### [What you need to do]
Copy every line of the listing below word for word, without changing anything.

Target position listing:

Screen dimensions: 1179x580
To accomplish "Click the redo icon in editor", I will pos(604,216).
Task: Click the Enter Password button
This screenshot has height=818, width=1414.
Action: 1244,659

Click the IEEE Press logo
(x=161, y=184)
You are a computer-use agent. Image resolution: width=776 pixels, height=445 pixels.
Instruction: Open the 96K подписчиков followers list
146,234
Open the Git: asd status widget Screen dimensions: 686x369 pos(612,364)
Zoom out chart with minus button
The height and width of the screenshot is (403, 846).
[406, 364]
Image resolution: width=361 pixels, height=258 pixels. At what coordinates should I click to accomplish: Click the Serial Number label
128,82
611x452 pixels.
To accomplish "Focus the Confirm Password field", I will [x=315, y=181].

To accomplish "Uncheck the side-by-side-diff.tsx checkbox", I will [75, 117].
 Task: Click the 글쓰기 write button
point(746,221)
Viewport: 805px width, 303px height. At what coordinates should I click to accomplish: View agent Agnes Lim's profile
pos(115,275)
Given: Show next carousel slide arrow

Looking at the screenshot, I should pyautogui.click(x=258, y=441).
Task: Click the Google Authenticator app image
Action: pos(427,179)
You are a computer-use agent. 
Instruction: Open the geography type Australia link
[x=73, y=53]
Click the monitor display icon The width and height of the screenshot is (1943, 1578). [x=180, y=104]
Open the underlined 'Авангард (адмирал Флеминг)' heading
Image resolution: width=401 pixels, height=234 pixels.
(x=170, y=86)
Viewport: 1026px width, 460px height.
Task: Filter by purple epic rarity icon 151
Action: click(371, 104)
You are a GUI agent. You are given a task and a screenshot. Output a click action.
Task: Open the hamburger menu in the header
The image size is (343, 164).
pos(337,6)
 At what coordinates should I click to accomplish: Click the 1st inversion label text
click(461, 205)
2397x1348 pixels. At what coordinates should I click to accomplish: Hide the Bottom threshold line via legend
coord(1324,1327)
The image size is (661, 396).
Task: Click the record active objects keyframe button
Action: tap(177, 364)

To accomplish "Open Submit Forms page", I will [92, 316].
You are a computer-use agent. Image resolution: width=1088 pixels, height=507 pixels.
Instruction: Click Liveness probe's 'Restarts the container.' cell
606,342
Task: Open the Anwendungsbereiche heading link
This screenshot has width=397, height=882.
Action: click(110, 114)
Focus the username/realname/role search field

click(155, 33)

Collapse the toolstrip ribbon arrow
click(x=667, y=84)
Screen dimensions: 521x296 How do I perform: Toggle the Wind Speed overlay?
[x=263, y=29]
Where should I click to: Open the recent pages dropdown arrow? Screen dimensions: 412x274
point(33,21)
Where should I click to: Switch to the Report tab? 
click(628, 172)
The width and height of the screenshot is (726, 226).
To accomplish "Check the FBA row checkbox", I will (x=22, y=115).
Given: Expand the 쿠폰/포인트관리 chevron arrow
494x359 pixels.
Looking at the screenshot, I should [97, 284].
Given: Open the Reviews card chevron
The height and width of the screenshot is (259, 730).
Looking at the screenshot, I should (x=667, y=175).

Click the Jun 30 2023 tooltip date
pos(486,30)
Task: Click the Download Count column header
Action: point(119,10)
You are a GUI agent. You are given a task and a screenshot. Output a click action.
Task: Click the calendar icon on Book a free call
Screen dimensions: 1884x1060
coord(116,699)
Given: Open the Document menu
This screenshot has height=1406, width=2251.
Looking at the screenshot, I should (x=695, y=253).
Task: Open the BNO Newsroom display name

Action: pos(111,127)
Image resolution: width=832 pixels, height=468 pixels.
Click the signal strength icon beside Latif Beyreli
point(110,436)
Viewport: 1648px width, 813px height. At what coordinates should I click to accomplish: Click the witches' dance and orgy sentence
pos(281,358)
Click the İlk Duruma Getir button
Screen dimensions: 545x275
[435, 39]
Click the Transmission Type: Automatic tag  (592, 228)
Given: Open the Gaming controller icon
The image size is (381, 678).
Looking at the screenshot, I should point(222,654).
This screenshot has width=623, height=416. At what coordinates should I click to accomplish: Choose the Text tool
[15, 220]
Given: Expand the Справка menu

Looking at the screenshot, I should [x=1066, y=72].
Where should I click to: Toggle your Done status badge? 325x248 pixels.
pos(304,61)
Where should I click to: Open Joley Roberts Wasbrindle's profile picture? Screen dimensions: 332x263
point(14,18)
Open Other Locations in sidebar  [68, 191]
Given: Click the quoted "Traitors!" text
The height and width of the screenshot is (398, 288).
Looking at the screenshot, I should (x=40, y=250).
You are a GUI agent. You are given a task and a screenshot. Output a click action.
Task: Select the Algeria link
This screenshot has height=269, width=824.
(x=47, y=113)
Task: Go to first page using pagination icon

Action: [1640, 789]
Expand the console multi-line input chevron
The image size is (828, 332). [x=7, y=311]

### [Complete answer]
Screen dimensions: 1179x580
To accomplish "Click the redo icon in editor", I will pos(604,216).
Task: Click the Enter Password button
This screenshot has height=818, width=1414.
Action: 1244,659

Click the IEEE Press logo
(x=161, y=184)
You are a computer-use agent. Image resolution: width=776 pixels, height=445 pixels.
Instruction: Open the 96K подписчиков followers list
146,234
Open the Git: asd status widget Screen dimensions: 686x369 pos(612,364)
Zoom out chart with minus button
The height and width of the screenshot is (403, 846).
[406, 364]
Image resolution: width=361 pixels, height=258 pixels. At what coordinates should I click to accomplish: Click the Serial Number label
128,82
611x452 pixels.
To accomplish "Focus the Confirm Password field", I will [x=315, y=181].

To accomplish "Uncheck the side-by-side-diff.tsx checkbox", I will [75, 117].
 Task: Click the 글쓰기 write button
point(746,221)
Viewport: 805px width, 303px height. At what coordinates should I click to accomplish: View agent Agnes Lim's profile
pos(115,275)
Given: Show next carousel slide arrow

Looking at the screenshot, I should pyautogui.click(x=258, y=441).
Task: Click the Google Authenticator app image
Action: pos(427,179)
You are a computer-use agent. 
Instruction: Open the geography type Australia link
[x=73, y=53]
Click the monitor display icon The width and height of the screenshot is (1943, 1578). [x=180, y=104]
Open the underlined 'Авангард (адмирал Флеминг)' heading
Image resolution: width=401 pixels, height=234 pixels.
(x=170, y=86)
Viewport: 1026px width, 460px height.
Task: Filter by purple epic rarity icon 151
Action: click(371, 104)
You are a GUI agent. You are given a task and a screenshot. Output a click action.
Task: Open the hamburger menu in the header
The image size is (343, 164).
pos(337,6)
 At what coordinates should I click to accomplish: Click the 1st inversion label text
click(461, 205)
2397x1348 pixels. At what coordinates should I click to accomplish: Hide the Bottom threshold line via legend
coord(1324,1327)
The image size is (661, 396).
Task: Click the record active objects keyframe button
Action: tap(177, 364)

To accomplish "Open Submit Forms page", I will [92, 316].
You are a computer-use agent. Image resolution: width=1088 pixels, height=507 pixels.
Instruction: Click Liveness probe's 'Restarts the container.' cell
606,342
Task: Open the Anwendungsbereiche heading link
This screenshot has width=397, height=882.
Action: click(110, 114)
Focus the username/realname/role search field

click(155, 33)

Collapse the toolstrip ribbon arrow
click(x=667, y=84)
Screen dimensions: 521x296 How do I perform: Toggle the Wind Speed overlay?
[x=263, y=29]
Where should I click to: Open the recent pages dropdown arrow? Screen dimensions: 412x274
point(33,21)
Where should I click to: Switch to the Report tab? 
click(628, 172)
The width and height of the screenshot is (726, 226).
To accomplish "Check the FBA row checkbox", I will (x=22, y=115).
Given: Expand the 쿠폰/포인트관리 chevron arrow
494x359 pixels.
Looking at the screenshot, I should [97, 284].
Given: Open the Reviews card chevron
The height and width of the screenshot is (259, 730).
Looking at the screenshot, I should (x=667, y=175).

Click the Jun 30 2023 tooltip date
pos(486,30)
Task: Click the Download Count column header
Action: point(119,10)
You are a GUI agent. You are given a task and a screenshot. Output a click action.
Task: Click the calendar icon on Book a free call
Screen dimensions: 1884x1060
coord(116,699)
Given: Open the Document menu
This screenshot has height=1406, width=2251.
Looking at the screenshot, I should (x=695, y=253).
Task: Open the BNO Newsroom display name

Action: pos(111,127)
Image resolution: width=832 pixels, height=468 pixels.
Click the signal strength icon beside Latif Beyreli
point(110,436)
Viewport: 1648px width, 813px height. At what coordinates should I click to accomplish: Click the witches' dance and orgy sentence
pos(281,358)
Click the İlk Duruma Getir button
Screen dimensions: 545x275
[435, 39]
Click the Transmission Type: Automatic tag  (592, 228)
Given: Open the Gaming controller icon
The image size is (381, 678).
Looking at the screenshot, I should point(222,654).
This screenshot has width=623, height=416. At what coordinates should I click to accomplish: Choose the Text tool
[15, 220]
Given: Expand the Справка menu

Looking at the screenshot, I should [x=1066, y=72].
Where should I click to: Toggle your Done status badge? 325x248 pixels.
pos(304,61)
Where should I click to: Open Joley Roberts Wasbrindle's profile picture? Screen dimensions: 332x263
point(14,18)
Open Other Locations in sidebar  [68, 191]
Given: Click the quoted "Traitors!" text
The height and width of the screenshot is (398, 288).
Looking at the screenshot, I should (x=40, y=250).
You are a GUI agent. You are given a task and a screenshot. Output a click action.
Task: Select the Algeria link
This screenshot has height=269, width=824.
(x=47, y=113)
Task: Go to first page using pagination icon

Action: [1640, 789]
Expand the console multi-line input chevron
The image size is (828, 332). [x=7, y=311]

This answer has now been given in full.